[[ PROVIDED RECORDS open ]]

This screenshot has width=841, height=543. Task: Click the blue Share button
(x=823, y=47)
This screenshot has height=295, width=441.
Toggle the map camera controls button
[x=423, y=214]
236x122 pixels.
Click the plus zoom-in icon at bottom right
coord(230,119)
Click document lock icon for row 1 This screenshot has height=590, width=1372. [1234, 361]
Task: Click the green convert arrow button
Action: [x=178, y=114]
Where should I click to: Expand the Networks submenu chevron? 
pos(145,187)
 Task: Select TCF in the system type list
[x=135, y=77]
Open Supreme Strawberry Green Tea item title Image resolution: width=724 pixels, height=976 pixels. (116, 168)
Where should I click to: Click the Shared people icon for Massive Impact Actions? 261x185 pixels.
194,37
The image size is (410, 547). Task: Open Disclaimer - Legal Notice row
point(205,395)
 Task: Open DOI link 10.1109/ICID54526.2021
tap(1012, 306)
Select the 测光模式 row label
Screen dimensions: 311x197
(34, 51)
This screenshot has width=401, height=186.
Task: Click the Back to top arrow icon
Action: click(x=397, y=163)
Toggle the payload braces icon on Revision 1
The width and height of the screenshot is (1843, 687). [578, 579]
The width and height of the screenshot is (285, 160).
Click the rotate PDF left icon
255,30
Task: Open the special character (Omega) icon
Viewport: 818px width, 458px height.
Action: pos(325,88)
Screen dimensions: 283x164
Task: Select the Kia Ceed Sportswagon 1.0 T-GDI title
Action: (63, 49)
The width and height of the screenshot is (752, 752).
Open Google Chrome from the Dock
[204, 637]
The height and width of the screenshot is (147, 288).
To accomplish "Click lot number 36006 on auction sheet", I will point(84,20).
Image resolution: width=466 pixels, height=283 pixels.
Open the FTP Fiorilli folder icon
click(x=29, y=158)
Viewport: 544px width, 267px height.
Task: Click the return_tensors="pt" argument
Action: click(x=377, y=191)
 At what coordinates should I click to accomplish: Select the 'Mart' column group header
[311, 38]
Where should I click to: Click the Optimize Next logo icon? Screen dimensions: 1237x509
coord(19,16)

[[ PROVIDED RECORDS closed ]]

Given the records above, reproduce precisely and only the lines between the line holding "Toggle the map camera controls button" and the line holding "Image resolution: width=466", inclusive.

Toggle the map camera controls button
[x=423, y=214]
236x122 pixels.
Click the plus zoom-in icon at bottom right
coord(230,119)
Click document lock icon for row 1 This screenshot has height=590, width=1372. [1234, 361]
Task: Click the green convert arrow button
Action: [x=178, y=114]
Where should I click to: Expand the Networks submenu chevron? 
pos(145,187)
 Task: Select TCF in the system type list
[x=135, y=77]
Open Supreme Strawberry Green Tea item title Image resolution: width=724 pixels, height=976 pixels. (116, 168)
Where should I click to: Click the Shared people icon for Massive Impact Actions? 261x185 pixels.
194,37
The image size is (410, 547). Task: Open Disclaimer - Legal Notice row
point(205,395)
 Task: Open DOI link 10.1109/ICID54526.2021
tap(1012, 306)
Select the 测光模式 row label
Screen dimensions: 311x197
(34, 51)
This screenshot has width=401, height=186.
Task: Click the Back to top arrow icon
Action: click(x=397, y=163)
Toggle the payload braces icon on Revision 1
The width and height of the screenshot is (1843, 687). [578, 579]
The width and height of the screenshot is (285, 160).
Click the rotate PDF left icon
255,30
Task: Open the special character (Omega) icon
Viewport: 818px width, 458px height.
Action: pos(325,88)
Screen dimensions: 283x164
Task: Select the Kia Ceed Sportswagon 1.0 T-GDI title
Action: (63, 49)
The width and height of the screenshot is (752, 752).
Open Google Chrome from the Dock
[204, 637]
The height and width of the screenshot is (147, 288).
To accomplish "Click lot number 36006 on auction sheet", I will point(84,20).
Image resolution: width=466 pixels, height=283 pixels.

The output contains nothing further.